As soon as possible, Coroner GIBBS, of Elizabeth, impaneled a jury and commenced an investigation into the circumstances of the accident. The Court-house in which the inquest was held was crowded, and much excitement prevailed.
Sheriff OSBORN, of Union County, being sworn, deposed that he resided at Scotch Plains, and was a passenger on the train that caused the accident; before the collilsion he heard the engineer whistle "down brakes" several times; the bell was rung and the steam blown off; while these efforts to stop the locomotive were in full force, witness said he felt a jar, and the train stopped after moving four hundred yards further, to which distance the locomotive carried the two dead mules.
MR. ALEXANDER RAEBE stated that while standing in front of the house of N. G. FOSTER he saw two circus-wagons going along the track, and witness knowing the passenger train was due just then, shouted to the driver to be watchful of its approach. The driver, on hearing witness' admonition, looked along the track, but a house intercepted his view. Almost immediately the train rushed into view at a rapid speed, and neither rang the bell nor blew the whistle, nor gave any alarm of its approach until after the disaster.
GEORGE P. DOUGHTY, the conductor of the train, testified that when the train reached the crossing he heard the whistle blow and soon afterward felt the schock[sic] of the collilsion; the engineer whistled down brakes and the train was stopped as soon as possible; the witness related the circumstances connected with the backing up of the locomotive, the discovery of the bodies, &c., and said he ordered three men to go with a hand-car to Westfield for a doctor; four men appeared to him to be dead; they were removed to the nearest house; the track was then cleared.

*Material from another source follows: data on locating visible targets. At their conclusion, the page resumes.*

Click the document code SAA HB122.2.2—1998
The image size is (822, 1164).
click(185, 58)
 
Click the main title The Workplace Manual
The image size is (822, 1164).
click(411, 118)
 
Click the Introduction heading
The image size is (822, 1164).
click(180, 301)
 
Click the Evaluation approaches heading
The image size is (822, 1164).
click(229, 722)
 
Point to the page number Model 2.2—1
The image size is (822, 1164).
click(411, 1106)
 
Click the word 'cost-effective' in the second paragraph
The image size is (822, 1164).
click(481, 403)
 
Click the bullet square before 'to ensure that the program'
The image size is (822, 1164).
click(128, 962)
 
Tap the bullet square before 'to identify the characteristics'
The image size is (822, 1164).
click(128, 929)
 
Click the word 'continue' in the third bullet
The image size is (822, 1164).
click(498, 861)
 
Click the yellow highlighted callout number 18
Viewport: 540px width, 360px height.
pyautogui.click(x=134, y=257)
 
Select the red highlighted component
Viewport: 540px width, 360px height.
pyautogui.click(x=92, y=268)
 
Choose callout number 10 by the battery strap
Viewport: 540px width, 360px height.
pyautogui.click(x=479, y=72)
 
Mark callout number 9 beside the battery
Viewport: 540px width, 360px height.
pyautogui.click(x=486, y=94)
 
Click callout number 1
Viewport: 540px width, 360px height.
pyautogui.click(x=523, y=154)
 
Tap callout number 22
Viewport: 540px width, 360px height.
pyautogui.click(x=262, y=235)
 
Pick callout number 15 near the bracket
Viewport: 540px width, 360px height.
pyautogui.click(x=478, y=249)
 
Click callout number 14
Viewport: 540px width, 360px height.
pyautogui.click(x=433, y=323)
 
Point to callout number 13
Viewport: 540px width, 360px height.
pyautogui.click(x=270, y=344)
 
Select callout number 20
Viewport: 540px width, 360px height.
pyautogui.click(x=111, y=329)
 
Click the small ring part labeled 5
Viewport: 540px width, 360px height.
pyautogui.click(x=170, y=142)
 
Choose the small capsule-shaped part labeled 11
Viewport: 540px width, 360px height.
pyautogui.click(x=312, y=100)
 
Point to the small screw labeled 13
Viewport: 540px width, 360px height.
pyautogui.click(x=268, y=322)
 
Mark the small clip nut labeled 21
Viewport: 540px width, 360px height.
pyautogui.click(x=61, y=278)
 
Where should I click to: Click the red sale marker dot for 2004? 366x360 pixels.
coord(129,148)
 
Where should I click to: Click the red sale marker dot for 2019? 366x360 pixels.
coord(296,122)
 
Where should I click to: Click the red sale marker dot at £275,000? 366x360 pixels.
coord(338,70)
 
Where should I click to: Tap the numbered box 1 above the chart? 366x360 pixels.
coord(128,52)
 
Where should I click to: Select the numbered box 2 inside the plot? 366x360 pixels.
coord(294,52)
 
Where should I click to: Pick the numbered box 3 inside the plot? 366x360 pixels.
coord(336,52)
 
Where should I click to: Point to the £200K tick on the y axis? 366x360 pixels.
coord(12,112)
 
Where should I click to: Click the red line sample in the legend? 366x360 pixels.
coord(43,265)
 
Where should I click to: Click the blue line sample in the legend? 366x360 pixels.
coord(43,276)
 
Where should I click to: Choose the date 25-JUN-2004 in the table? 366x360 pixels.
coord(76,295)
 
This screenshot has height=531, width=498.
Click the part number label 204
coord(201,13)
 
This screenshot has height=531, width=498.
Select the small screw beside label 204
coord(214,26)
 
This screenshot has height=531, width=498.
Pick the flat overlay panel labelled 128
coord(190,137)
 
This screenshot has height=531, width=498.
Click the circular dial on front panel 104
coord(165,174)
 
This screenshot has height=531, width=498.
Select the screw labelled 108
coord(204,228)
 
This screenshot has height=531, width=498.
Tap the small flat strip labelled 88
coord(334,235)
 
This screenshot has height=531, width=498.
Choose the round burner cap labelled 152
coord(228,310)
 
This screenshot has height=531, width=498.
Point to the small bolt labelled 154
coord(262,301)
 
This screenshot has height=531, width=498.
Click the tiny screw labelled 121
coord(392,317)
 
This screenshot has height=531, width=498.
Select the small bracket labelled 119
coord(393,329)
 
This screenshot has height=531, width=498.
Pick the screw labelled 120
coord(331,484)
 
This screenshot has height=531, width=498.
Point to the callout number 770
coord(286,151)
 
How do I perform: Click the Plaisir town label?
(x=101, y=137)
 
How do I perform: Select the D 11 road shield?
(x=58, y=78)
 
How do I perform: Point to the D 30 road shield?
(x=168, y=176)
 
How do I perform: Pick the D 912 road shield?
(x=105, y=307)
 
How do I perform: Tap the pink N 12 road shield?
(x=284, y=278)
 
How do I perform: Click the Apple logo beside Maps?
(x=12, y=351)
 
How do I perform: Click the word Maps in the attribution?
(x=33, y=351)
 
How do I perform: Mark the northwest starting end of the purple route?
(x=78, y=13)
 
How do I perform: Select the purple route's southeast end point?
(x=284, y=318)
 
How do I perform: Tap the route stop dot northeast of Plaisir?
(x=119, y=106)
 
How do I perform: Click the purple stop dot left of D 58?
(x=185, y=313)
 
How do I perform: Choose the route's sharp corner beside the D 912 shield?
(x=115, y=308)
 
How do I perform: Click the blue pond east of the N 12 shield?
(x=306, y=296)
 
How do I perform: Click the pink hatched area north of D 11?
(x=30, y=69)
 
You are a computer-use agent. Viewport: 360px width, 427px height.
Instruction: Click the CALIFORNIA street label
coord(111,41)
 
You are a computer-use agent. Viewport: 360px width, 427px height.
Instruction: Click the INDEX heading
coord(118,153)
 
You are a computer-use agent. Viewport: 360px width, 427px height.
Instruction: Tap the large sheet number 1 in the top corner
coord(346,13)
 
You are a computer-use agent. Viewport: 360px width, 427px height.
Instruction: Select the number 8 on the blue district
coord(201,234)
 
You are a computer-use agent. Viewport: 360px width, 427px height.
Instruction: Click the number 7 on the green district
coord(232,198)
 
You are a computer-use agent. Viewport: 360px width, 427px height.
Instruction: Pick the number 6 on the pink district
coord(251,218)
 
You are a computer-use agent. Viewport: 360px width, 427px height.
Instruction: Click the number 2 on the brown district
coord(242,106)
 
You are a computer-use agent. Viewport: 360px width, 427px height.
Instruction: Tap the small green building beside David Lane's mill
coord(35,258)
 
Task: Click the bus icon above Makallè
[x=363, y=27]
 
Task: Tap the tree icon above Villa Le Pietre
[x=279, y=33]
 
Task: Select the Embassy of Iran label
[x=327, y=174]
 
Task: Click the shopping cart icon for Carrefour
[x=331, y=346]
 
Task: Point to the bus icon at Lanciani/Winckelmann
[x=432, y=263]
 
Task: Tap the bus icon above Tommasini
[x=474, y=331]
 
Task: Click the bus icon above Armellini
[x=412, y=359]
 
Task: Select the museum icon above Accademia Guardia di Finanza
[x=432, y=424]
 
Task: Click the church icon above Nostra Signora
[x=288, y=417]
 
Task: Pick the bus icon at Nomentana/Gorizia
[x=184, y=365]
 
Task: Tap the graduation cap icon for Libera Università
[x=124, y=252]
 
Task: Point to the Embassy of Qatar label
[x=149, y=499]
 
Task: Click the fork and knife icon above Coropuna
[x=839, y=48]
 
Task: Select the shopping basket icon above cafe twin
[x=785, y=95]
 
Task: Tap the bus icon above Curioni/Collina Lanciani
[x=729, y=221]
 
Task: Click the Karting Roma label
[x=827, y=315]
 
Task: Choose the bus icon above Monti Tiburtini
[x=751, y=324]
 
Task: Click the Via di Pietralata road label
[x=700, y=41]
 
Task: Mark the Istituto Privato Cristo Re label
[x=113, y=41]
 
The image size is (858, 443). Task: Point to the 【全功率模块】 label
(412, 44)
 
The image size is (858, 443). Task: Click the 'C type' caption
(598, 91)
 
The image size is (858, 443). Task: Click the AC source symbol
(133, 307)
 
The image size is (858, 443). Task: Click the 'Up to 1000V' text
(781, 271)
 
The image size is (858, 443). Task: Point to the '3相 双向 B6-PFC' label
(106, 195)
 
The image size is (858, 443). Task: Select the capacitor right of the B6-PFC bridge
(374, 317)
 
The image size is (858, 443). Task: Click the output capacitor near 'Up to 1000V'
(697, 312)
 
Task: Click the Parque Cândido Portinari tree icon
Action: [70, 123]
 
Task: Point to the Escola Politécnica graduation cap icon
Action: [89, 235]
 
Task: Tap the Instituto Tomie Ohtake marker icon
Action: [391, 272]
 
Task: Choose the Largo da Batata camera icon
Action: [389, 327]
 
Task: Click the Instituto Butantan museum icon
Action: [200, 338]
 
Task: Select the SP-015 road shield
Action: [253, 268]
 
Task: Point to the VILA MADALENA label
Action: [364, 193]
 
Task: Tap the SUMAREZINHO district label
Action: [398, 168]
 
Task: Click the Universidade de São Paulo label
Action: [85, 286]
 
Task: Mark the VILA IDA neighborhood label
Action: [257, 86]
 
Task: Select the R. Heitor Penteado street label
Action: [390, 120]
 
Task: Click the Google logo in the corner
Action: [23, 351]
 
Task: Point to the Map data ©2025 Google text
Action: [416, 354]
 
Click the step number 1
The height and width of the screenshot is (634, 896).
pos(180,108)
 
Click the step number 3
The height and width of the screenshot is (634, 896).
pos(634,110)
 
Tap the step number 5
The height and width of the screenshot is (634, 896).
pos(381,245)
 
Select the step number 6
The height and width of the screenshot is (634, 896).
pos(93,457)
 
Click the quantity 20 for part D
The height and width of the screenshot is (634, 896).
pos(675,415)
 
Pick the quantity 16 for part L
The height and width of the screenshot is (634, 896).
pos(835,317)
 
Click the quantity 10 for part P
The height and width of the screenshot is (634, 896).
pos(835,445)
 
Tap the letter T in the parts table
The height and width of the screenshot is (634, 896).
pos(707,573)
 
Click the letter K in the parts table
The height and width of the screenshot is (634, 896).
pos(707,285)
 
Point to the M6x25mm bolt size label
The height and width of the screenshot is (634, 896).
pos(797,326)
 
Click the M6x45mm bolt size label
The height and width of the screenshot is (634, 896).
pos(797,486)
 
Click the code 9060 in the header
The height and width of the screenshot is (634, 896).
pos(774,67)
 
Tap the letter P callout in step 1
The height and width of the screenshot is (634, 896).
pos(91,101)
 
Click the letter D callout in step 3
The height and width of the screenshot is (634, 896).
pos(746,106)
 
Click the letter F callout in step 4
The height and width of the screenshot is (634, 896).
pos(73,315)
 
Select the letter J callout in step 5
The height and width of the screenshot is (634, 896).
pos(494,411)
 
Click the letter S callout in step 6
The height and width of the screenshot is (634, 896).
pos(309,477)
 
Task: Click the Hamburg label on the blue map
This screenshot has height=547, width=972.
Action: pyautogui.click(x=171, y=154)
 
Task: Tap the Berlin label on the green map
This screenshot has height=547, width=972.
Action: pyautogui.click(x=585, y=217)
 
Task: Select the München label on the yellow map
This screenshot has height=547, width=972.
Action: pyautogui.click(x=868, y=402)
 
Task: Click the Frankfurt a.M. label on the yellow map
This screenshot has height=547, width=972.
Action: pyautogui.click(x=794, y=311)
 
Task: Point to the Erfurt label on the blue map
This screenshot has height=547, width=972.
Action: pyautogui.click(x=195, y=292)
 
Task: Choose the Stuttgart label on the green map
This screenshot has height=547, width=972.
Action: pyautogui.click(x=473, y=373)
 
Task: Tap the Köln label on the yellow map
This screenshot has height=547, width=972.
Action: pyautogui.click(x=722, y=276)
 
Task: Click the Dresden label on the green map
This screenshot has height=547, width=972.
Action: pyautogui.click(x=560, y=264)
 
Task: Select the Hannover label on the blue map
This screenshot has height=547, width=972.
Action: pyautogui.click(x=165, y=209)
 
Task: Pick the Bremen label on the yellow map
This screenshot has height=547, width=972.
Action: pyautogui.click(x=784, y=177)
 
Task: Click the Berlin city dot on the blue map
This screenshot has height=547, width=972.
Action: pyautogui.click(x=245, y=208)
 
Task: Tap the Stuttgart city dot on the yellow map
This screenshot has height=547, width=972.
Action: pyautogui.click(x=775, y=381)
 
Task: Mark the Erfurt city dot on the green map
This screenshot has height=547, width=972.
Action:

HANNAH SHEA deposed that she lived at Cranford; saw the wagons crossing the track and saw the driver of one wagon motion the other to stop; supposed the train was then coming, but the second wagon did not stop; witness next saw it struck by the locomotive; witness lifted one of the boys out of the wreck and had two of them taken home to her house.
JAMES COLTHAR, a brakeman, testified that he was sitting in a passenger car when he heard the whistle blow; was then about half a mile from the crossing; the whistle is always blown when about that distance from the cross-road; witness came out of the car and was standing on the platform when he heard the whistle sound the second time; he put on brakes immediately; the train stopped about half way between the crossing and Cranford Station; got down and went as far as the locomotive to see what was the matter; the water was then running from the tank; stayed at the locomotive till it was fixed; then went back and loosened the brake; the train then went back.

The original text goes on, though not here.